Cookie Monster is a tool for triaging the huge amounts of sequencing (and related) data by its metadata, from various sources, for opportunistic/proactive downstream processing by HGI.
Sequencing pipelines generate a lot of data, which is only going to increase as time goes on. These data require further processing before being delivered to analysts. However, at the expanding rate, there is too much for one person (or even a team of people) to deal with efficiently. Given the time data can take to process, an untenable backlog builds, exacerbating the problem further.
Cookie Monster is an automated system that constantly monitors data that is pushed into iRODS (in our implementation), via its metadata and how it changes over time. A sequence of customisable rules are applied to each potential piece of data to either further enrich its metadata from different sources (e.g., Sequencescape or, in the case of BAM/CRAM files, the file headers, etc.) or, ultimately, decide what to do with them. That could mean disregarding the file altogether (which will apply to the majority of data), pushing it back upstream for reprocessing or correction, or pushing it downstream into our own processing pipelines.

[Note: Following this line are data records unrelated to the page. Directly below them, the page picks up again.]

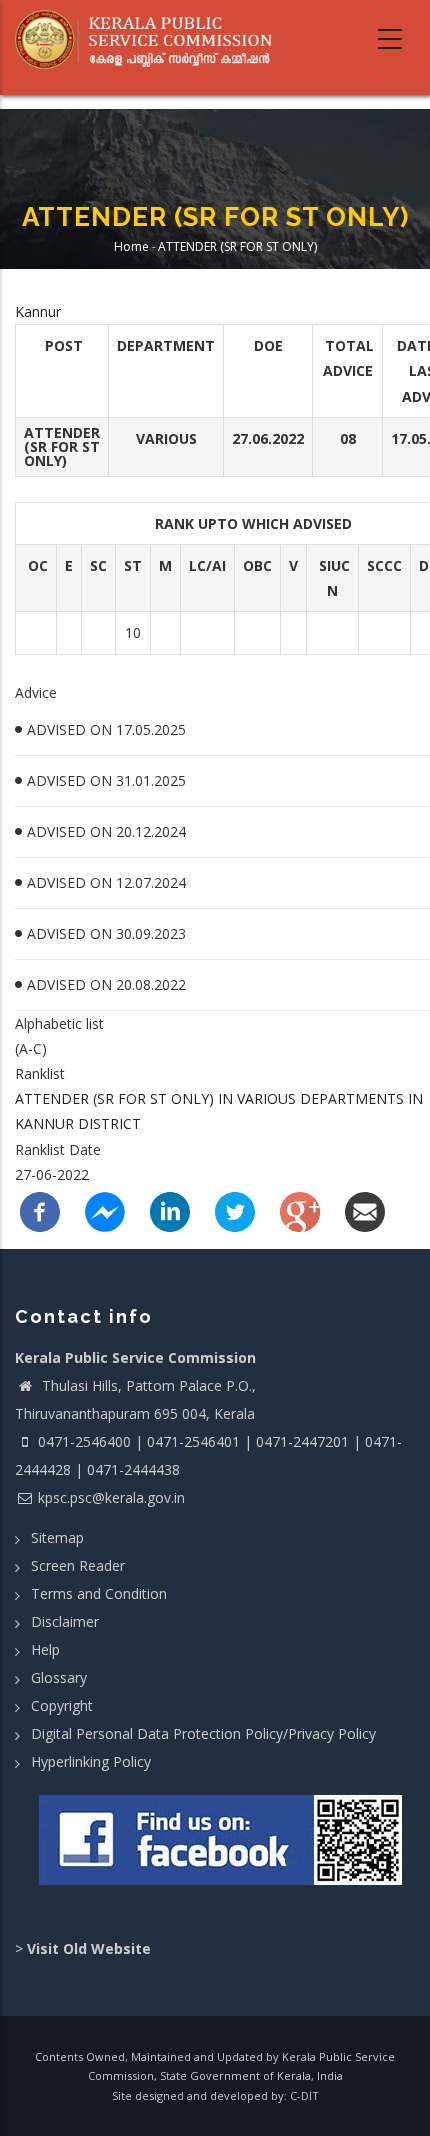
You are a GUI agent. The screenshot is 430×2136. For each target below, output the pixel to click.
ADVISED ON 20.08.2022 (106, 984)
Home (131, 246)
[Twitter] (235, 1210)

Cookie Monster is written in Python 3.5 and is designed to be used as a general purpose module, using CouchDB as a backend persistence layer and InfluxDB for performance metric logging. The HGI implementation (also Python 3.5) then takes that module and plumbs it into various services appropriate to our needs -- not least, our downstream pipelines -- and provides a set of rules which are applied against metadata collections that match the needs of the Human Genetics Programme and its research interests.